Exercise prompt
Please copy out the data starting with the line with "private [547, 1000]" and going on through the line with "Landlords [157, 709]", changing "Employers" to "Workers" and leaving everything else the same.

--- START OF Data excerpts ---

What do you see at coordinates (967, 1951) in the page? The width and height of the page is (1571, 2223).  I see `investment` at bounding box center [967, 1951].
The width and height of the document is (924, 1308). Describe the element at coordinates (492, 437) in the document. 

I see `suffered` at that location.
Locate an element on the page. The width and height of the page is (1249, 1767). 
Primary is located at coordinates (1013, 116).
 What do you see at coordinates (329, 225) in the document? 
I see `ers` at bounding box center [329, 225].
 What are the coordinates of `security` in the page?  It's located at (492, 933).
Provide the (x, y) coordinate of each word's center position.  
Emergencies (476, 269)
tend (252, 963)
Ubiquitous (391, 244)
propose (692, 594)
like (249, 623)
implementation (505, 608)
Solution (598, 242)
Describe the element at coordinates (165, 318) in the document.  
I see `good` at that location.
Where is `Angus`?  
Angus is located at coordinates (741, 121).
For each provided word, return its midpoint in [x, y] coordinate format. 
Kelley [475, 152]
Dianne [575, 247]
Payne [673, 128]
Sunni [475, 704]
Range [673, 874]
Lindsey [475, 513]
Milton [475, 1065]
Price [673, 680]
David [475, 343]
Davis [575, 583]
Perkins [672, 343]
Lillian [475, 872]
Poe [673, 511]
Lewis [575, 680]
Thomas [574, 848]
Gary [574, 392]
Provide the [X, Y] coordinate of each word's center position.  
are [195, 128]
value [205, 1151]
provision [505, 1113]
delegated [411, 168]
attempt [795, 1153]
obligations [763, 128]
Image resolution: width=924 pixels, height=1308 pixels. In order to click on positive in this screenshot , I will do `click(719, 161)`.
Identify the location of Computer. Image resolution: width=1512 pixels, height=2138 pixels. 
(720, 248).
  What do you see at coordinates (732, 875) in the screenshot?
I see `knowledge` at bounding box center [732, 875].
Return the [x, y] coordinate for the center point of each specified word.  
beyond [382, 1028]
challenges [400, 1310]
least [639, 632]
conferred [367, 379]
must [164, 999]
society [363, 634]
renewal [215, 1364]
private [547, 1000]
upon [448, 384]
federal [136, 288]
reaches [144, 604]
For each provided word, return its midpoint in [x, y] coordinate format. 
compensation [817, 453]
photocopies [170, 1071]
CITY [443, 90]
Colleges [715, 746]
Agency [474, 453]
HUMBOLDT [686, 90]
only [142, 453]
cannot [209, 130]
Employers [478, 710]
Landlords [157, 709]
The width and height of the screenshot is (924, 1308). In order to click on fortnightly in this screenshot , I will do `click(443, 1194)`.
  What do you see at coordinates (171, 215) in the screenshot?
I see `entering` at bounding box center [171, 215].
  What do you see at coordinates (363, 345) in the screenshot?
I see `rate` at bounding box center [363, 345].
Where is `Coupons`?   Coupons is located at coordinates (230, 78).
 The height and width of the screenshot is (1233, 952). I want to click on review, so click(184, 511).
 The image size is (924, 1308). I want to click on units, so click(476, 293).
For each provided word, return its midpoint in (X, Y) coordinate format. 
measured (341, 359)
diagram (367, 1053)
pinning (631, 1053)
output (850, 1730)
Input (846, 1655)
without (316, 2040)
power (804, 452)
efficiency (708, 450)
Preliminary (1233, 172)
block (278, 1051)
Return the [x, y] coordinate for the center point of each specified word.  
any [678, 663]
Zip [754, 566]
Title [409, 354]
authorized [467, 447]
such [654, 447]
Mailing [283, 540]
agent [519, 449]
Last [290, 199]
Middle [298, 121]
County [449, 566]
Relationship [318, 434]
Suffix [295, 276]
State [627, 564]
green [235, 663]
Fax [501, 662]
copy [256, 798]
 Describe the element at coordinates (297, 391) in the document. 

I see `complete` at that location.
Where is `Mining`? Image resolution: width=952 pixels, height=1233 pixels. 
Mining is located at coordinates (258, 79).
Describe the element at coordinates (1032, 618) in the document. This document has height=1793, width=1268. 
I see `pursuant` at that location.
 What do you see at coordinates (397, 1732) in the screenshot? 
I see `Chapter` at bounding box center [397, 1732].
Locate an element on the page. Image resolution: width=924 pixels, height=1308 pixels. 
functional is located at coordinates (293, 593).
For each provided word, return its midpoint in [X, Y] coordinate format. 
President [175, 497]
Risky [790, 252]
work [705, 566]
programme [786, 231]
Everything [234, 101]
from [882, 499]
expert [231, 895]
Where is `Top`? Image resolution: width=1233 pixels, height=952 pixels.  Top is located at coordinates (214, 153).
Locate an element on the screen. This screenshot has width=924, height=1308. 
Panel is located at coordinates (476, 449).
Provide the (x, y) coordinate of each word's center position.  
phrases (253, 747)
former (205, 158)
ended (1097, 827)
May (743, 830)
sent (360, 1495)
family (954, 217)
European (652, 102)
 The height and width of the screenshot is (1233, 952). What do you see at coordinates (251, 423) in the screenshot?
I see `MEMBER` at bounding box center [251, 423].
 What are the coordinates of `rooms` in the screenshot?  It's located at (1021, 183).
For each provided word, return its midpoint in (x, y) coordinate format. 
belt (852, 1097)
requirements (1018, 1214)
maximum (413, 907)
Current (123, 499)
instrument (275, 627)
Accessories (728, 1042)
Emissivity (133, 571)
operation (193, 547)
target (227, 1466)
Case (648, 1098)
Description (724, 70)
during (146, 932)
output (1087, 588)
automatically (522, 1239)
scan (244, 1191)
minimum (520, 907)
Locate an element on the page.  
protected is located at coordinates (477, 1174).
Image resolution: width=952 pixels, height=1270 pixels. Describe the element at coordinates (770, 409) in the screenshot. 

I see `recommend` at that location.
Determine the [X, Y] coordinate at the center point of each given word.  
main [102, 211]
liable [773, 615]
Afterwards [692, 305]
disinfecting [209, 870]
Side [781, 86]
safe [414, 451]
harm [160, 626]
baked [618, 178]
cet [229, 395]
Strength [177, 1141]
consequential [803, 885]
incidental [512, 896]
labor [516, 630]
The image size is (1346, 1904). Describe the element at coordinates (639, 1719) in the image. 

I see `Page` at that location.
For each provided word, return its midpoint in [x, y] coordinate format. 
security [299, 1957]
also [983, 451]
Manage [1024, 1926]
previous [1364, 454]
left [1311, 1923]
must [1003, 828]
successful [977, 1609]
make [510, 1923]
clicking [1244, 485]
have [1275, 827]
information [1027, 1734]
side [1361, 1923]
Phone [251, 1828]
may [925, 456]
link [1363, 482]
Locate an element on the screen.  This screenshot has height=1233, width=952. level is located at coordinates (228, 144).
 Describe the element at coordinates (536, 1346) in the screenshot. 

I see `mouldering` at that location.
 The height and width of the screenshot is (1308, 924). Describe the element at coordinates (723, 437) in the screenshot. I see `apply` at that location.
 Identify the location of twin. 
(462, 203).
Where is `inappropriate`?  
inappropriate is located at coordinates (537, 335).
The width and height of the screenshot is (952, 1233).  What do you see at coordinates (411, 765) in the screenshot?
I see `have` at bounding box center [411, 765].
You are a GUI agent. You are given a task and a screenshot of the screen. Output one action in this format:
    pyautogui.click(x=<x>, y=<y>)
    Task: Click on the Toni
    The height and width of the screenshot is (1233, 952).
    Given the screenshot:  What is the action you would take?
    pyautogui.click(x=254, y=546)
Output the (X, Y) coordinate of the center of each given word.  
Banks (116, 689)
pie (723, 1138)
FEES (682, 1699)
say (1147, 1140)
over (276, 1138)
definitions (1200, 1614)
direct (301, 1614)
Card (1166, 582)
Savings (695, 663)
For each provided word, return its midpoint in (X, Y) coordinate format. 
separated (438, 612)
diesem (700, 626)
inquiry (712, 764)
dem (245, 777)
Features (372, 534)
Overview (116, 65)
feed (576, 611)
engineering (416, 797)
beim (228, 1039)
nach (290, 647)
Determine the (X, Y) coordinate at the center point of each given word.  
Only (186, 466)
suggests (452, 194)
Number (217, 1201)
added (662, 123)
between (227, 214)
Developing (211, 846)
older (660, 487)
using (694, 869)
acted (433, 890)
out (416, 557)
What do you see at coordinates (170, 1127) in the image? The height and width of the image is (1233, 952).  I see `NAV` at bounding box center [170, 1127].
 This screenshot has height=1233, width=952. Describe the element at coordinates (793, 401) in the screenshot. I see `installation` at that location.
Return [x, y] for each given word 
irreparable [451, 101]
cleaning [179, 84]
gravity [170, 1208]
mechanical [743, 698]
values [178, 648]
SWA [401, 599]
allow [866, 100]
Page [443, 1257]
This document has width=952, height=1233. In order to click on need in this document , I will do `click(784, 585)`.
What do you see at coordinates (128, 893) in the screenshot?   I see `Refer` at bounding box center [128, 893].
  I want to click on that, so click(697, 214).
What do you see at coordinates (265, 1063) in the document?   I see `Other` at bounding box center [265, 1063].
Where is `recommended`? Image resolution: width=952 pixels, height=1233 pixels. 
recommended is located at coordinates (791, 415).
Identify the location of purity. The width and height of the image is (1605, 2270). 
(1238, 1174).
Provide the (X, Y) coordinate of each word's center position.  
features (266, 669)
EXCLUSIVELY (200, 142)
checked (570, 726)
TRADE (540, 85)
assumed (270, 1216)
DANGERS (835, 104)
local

--- END OF Data excerpts ---

Reply
private [547, 1000]
upon [448, 384]
federal [136, 288]
reaches [144, 604]
For each provided word, return its midpoint in [x, y] coordinate format. 
compensation [817, 453]
photocopies [170, 1071]
CITY [443, 90]
Colleges [715, 746]
Agency [474, 453]
HUMBOLDT [686, 90]
only [142, 453]
cannot [209, 130]
Workers [478, 710]
Landlords [157, 709]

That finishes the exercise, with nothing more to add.